• WHAT NEEDS TO BE DONE:
Rewrite all the rows below as a JSON list of strings, one string per line, with blank lines left out.

• RECORDS TO USE:
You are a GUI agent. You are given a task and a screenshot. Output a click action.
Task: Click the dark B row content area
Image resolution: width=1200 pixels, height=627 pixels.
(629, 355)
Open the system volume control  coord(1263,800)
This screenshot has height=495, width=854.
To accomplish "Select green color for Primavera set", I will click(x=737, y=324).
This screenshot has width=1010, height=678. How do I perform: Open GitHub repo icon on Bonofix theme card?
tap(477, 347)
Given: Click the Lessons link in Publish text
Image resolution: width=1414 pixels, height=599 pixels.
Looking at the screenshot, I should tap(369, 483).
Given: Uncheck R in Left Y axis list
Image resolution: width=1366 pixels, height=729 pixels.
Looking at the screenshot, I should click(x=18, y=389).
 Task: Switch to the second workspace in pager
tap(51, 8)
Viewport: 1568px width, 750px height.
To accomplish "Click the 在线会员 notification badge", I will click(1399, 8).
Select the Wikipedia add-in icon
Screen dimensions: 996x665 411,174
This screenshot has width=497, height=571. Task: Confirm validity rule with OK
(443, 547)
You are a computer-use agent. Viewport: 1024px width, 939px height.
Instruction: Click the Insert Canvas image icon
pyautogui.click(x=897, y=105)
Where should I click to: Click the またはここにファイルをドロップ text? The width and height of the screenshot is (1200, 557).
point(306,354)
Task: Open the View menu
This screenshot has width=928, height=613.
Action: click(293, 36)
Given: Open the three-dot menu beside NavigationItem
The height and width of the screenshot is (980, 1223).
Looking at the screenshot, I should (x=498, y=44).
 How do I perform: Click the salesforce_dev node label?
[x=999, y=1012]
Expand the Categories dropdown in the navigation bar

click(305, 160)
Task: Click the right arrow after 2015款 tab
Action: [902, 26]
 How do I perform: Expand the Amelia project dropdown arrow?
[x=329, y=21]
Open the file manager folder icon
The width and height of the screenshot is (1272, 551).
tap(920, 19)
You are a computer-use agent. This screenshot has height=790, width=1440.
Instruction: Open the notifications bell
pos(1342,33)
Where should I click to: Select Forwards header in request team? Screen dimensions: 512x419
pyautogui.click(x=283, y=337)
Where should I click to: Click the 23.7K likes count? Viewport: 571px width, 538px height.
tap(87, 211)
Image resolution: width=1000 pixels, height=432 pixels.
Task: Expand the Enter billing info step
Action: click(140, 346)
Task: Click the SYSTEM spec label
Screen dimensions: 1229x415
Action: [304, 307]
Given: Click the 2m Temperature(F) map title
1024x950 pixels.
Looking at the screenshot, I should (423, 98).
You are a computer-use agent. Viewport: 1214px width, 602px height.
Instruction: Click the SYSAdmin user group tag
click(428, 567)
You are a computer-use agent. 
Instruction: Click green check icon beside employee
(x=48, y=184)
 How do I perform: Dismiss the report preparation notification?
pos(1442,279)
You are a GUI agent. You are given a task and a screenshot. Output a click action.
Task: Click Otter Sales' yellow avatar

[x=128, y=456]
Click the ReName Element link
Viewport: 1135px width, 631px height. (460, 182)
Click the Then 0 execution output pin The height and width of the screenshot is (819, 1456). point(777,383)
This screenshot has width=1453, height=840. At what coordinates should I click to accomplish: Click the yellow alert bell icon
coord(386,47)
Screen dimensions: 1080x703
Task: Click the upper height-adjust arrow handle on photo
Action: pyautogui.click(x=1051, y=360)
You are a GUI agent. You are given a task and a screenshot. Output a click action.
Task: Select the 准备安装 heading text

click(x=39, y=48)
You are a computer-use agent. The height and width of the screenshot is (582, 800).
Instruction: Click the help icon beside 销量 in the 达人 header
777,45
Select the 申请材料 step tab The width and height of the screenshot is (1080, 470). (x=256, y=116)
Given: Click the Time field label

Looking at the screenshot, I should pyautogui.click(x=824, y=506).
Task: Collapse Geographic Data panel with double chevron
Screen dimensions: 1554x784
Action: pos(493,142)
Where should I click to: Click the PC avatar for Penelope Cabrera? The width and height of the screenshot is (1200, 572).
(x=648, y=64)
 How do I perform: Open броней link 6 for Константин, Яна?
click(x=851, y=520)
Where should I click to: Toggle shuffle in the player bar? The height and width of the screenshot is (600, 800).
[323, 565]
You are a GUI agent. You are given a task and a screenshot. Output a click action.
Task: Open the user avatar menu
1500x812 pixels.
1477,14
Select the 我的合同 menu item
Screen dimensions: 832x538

• PROBLEM SOLUTION:
[
  "You are a GUI agent. You are given a task and a screenshot. Output a click action.",
  "Task: Click the dark B row content area",
  "Image resolution: width=1200 pixels, height=627 pixels.",
  "(629, 355)",
  "Open the system volume control  coord(1263,800)",
  "This screenshot has height=495, width=854.",
  "To accomplish \"Select green color for Primavera set\", I will click(x=737, y=324).",
  "This screenshot has width=1010, height=678. How do I perform: Open GitHub repo icon on Bonofix theme card?",
  "tap(477, 347)",
  "Given: Click the Lessons link in Publish text",
  "Image resolution: width=1414 pixels, height=599 pixels.",
  "Looking at the screenshot, I should tap(369, 483).",
  "Given: Uncheck R in Left Y axis list",
  "Image resolution: width=1366 pixels, height=729 pixels.",
  "Looking at the screenshot, I should click(x=18, y=389).",
  " Task: Switch to the second workspace in pager",
  "tap(51, 8)",
  "Viewport: 1568px width, 750px height.",
  "To accomplish \"Click the 在线会员 notification badge\", I will click(1399, 8).",
  "Select the Wikipedia add-in icon",
  "Screen dimensions: 996x665 411,174",
  "This screenshot has width=497, height=571. Task: Confirm validity rule with OK",
  "(443, 547)",
  "You are a computer-use agent. Viewport: 1024px width, 939px height.",
  "Instruction: Click the Insert Canvas image icon",
  "pyautogui.click(x=897, y=105)",
  "Where should I click to: Click the またはここにファイルをドロップ text? The width and height of the screenshot is (1200, 557).",
  "point(306,354)",
  "Task: Open the View menu",
  "This screenshot has width=928, height=613.",
  "Action: click(293, 36)",
  "Given: Open the three-dot menu beside NavigationItem",
  "The height and width of the screenshot is (980, 1223).",
  "Looking at the screenshot, I should (x=498, y=44).",
  " How do I perform: Click the salesforce_dev node label?",
  "[x=999, y=1012]",
  "Expand the Categories dropdown in the navigation bar",
  "click(305, 160)",
  "Task: Click the right arrow after 2015款 tab",
  "Action: [902, 26]",
  " How do I perform: Expand the Amelia project dropdown arrow?",
  "[x=329, y=21]",
  "Open the file manager folder icon",
  "The width and height of the screenshot is (1272, 551).",
  "tap(920, 19)",
  "You are a computer-use agent. This screenshot has height=790, width=1440.",
  "Instruction: Open the notifications bell",
  "pos(1342,33)",
  "Where should I click to: Select Forwards header in request team? Screen dimensions: 512x419",
  "pyautogui.click(x=283, y=337)",
  "Where should I click to: Click the 23.7K likes count? Viewport: 571px width, 538px height.",
  "tap(87, 211)",
  "Image resolution: width=1000 pixels, height=432 pixels.",
  "Task: Expand the Enter billing info step",
  "Action: click(140, 346)",
  "Task: Click the SYSTEM spec label",
  "Screen dimensions: 1229x415",
  "Action: [304, 307]",
  "Given: Click the 2m Temperature(F) map title",
  "1024x950 pixels.",
  "Looking at the screenshot, I should (423, 98).",
  "You are a computer-use agent. Viewport: 1214px width, 602px height.",
  "Instruction: Click the SYSAdmin user group tag",
  "click(428, 567)",
  "You are a computer-use agent. ",
  "Instruction: Click green check icon beside employee",
  "(x=48, y=184)",
  " How do I perform: Dismiss the report preparation notification?",
  "pos(1442,279)",
  "You are a GUI agent. You are given a task and a screenshot. Output a click action.",
  "Task: Click Otter Sales' yellow avatar",
  "[x=128, y=456]",
  "Click the ReName Element link",
  "Viewport: 1135px width, 631px height. (460, 182)",
  "Click the Then 0 execution output pin The height and width of the screenshot is (819, 1456). point(777,383)",
  "This screenshot has width=1453, height=840. At what coordinates should I click to accomplish: Click the yellow alert bell icon",
  "coord(386,47)",
  "Screen dimensions: 1080x703",
  "Task: Click the upper height-adjust arrow handle on photo",
  "Action: pyautogui.click(x=1051, y=360)",
  "You are a GUI agent. You are given a task and a screenshot. Output a click action.",
  "Task: Select the 准备安装 heading text",
  "click(x=39, y=48)",
  "You are a computer-use agent. The height and width of the screenshot is (582, 800).",
  "Instruction: Click the help icon beside 销量 in the 达人 header",
  "777,45",
  "Select the 申请材料 step tab The width and height of the screenshot is (1080, 470). (x=256, y=116)",
  "Given: Click the Time field label",
  "Looking at the screenshot, I should pyautogui.click(x=824, y=506).",
  "Task: Collapse Geographic Data panel with double chevron",
  "Screen dimensions: 1554x784",
  "Action: pos(493,142)",
  "Where should I click to: Click the PC avatar for Penelope Cabrera? The width and height of the screenshot is (1200, 572).",
  "(x=648, y=64)",
  " How do I perform: Open броней link 6 for Константин, Яна?",
  "click(x=851, y=520)",
  "Where should I click to: Toggle shuffle in the player bar? The height and width of the screenshot is (600, 800).",
  "[323, 565]",
  "You are a GUI agent. You are given a task and a screenshot. Output a click action.",
  "Task: Open the user avatar menu",
  "1500x812 pixels.",
  "1477,14",
  "Select the 我的合同 menu item",
  "Screen dimensions: 832x538"
]